We do favour object storage like GCS for supporting batch queries as long as the query performance is similar between native BigQuery format rather than loading data completely into it.

It gives us better control on the durability, integration and the overall cost.

@Colm @stanch I will be really thankful if you can share some final thoughts on this. It will help me move in the best direction possible as of now.

I have started a parallel topic for better visibility.
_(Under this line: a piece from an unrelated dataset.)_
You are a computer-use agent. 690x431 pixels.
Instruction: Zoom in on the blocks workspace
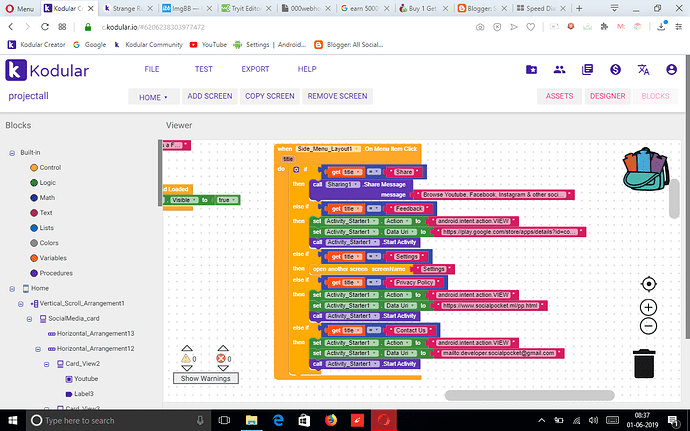click(x=648, y=307)
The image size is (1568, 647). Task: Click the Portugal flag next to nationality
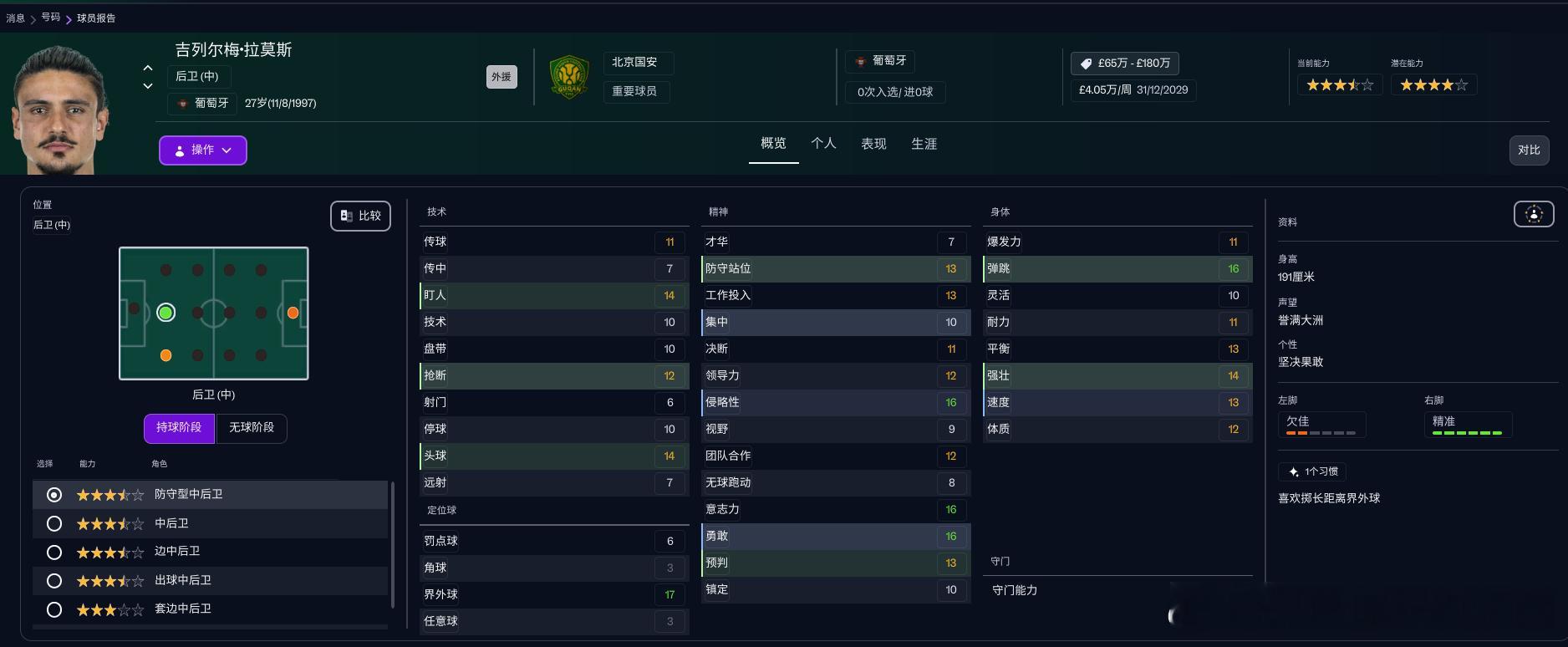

Link: Writing Custom Spark Lake Loader for Iceberg

Thank you!!

Hi Jaynat, thanks for sparking interesting discussion. Just to add it is definitely possible to load from kafka to BQ, we manage this using spark as an intermediary, with the following workflow:

transform good-enrich->events-process->load-via-spark-stream->reprocess with spark (depending on your use case)->push parquet files to GCS and load to BQ (just standard BQ client lib)

This does incur additional overhead, but for our use case it works really well and you can still do schema evolution by leveraging iglu versions, in our case, we just merge minor versions by taking the latest one, which assumes only field additions are allowed.

2 Likes

Hi @evaldas Thank you for the details.
Can you share a bit more details on the first three stages that you have mentioned? That will help.
transform good-enrich->events-process->load-via-spark-stream

The deserialization from TSV to JSON and leveraging the schema are things I am not very clear on.
Do you have any examples?

Hi @Jayant_Kumar so on a high level it looks like this:

val builder: StreamsBuilder = new StreamsBuilder
    val enrichedMessages: KStream[Array[Byte], Array[Byte]] = builder.stream[Array[Byte], Array[Byte]](inputTopic)
    (enrichedMessages map { case (_, rawEvent) =>
      val deserialized = Option(parseMessage(rawEvent))
      val transformed = deserialized.flatMap(m => transformMessage(m))

      val serialized = transformed.map(m => serializeMessage(m)).get
      (Array.empty[Byte], serialized)
    })
      .to((_: Array[Byte], value: Array[Byte], _: RecordContext) =>
        "realtime-events-topic"
    builder.build()

how you transform TSV to JSON is up to you, but we just match it as tuple field_name, type, and value for the base event and we extract contexts as sub-fields using schema name+version as an identifier.

Once you have a valid json, you can use iglu schemas to dynamically create spark struct objects that match pretty well and just process those events and write them as parquets.

1 Like

Hello @evaldas Thank you for the heads-up.

Let me try this snippet out and see if this works.